--- Dataset extract Enclosed Below ---

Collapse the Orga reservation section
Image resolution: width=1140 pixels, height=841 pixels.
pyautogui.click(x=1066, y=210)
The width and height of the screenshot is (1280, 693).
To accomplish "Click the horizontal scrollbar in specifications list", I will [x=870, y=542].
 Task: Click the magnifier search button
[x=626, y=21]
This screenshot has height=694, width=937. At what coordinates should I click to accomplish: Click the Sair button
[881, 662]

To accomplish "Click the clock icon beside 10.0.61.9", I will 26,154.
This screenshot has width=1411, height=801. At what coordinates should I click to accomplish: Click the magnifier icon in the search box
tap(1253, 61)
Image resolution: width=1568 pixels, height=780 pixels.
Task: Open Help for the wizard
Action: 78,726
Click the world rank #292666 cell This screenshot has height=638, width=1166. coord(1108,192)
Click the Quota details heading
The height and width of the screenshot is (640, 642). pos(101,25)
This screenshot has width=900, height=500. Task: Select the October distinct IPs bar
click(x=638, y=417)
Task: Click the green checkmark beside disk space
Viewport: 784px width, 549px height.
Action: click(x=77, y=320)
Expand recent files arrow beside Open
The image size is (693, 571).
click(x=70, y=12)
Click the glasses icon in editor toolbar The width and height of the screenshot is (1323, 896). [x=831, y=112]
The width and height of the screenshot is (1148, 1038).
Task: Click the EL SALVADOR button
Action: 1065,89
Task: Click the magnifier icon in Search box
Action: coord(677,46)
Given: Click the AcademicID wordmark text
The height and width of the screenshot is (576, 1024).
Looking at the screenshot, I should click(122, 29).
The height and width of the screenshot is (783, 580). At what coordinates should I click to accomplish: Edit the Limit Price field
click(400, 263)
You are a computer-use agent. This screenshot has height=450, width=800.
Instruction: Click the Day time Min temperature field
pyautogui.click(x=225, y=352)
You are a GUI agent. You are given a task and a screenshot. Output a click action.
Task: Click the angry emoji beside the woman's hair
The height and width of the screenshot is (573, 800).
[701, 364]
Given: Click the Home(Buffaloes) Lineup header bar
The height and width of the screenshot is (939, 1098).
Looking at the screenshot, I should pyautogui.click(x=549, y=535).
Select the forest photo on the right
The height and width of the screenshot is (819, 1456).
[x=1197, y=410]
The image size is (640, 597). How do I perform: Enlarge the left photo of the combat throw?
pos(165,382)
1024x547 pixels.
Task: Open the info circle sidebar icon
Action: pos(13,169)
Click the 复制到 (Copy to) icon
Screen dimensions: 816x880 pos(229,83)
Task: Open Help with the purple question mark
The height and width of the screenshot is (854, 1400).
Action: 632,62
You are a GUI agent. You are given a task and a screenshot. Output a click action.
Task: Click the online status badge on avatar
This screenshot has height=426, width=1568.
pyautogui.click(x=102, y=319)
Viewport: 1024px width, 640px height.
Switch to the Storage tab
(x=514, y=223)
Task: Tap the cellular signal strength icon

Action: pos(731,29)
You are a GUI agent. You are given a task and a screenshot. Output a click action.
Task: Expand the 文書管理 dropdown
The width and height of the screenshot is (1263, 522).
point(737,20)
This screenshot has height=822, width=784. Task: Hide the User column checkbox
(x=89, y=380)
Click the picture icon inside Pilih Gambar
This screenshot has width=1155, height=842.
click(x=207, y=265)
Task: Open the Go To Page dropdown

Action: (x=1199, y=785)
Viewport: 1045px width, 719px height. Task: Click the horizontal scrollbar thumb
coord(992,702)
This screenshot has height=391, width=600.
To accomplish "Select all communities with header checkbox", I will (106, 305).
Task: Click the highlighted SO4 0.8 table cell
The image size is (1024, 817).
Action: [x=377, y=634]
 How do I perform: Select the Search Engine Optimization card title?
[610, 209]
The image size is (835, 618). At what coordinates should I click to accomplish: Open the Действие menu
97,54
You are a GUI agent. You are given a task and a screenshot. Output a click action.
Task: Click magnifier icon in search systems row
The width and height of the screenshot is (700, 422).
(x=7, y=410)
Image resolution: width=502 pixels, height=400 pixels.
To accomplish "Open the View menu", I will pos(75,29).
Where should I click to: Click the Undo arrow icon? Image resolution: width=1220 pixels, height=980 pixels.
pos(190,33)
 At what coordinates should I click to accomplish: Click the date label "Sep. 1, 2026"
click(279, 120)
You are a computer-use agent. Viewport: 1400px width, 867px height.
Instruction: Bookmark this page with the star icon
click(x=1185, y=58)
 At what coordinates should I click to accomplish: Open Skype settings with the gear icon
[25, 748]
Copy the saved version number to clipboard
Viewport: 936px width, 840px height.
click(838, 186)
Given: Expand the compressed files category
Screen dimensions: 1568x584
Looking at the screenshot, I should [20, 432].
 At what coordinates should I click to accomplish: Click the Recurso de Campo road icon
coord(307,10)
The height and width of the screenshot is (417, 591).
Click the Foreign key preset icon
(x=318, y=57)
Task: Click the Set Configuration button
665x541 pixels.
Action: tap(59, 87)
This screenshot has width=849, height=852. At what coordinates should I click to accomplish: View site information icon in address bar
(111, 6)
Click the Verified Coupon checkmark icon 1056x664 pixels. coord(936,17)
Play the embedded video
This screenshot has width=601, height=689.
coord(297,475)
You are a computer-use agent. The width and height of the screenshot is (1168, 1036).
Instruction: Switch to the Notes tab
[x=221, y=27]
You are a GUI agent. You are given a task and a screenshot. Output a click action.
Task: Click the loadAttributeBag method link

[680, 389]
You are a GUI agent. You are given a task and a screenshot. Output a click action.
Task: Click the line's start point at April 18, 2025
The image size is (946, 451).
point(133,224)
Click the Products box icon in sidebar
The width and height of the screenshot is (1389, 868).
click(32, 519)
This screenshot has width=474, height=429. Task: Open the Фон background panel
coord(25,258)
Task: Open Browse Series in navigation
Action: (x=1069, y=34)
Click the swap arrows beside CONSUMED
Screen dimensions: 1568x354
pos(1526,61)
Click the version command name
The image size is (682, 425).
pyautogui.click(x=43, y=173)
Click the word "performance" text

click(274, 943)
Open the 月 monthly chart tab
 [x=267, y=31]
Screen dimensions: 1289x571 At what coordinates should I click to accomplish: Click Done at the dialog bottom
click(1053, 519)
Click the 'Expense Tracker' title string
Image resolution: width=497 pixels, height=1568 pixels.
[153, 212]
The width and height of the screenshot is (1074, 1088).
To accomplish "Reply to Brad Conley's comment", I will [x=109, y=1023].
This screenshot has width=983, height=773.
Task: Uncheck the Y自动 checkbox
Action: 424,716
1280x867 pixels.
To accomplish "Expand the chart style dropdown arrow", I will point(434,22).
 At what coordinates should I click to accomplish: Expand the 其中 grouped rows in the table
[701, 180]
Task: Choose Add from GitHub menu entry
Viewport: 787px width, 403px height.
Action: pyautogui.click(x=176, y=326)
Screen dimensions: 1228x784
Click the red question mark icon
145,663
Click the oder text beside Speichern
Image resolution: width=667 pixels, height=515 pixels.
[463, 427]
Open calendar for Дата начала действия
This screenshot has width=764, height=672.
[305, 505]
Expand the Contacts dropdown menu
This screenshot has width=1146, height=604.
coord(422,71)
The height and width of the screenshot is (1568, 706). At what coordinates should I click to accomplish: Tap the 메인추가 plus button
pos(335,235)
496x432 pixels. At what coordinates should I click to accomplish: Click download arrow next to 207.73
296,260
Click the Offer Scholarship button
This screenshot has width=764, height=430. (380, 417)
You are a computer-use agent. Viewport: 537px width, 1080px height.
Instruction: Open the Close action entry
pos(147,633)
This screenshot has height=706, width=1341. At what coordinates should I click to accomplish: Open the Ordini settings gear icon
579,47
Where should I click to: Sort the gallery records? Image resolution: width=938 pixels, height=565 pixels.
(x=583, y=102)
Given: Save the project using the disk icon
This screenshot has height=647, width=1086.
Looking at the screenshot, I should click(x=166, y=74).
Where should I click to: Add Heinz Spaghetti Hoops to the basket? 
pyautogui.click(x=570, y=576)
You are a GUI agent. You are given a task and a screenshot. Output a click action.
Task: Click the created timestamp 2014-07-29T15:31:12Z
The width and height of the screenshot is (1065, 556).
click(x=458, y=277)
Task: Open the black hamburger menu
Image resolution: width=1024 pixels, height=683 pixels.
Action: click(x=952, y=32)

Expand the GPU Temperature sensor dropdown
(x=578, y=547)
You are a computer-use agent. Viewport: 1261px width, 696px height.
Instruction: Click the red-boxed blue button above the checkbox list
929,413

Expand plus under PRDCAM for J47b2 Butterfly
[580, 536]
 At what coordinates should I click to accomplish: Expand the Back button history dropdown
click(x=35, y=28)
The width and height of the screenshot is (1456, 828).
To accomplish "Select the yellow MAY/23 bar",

--- End of Enclosed Dataset extract ---

- _Work item_
Lines holding the word "files" are the answer; copy every one from the records above.

- _Exercise solution_
Expand recent files arrow beside Open
Given: Expand the compressed files category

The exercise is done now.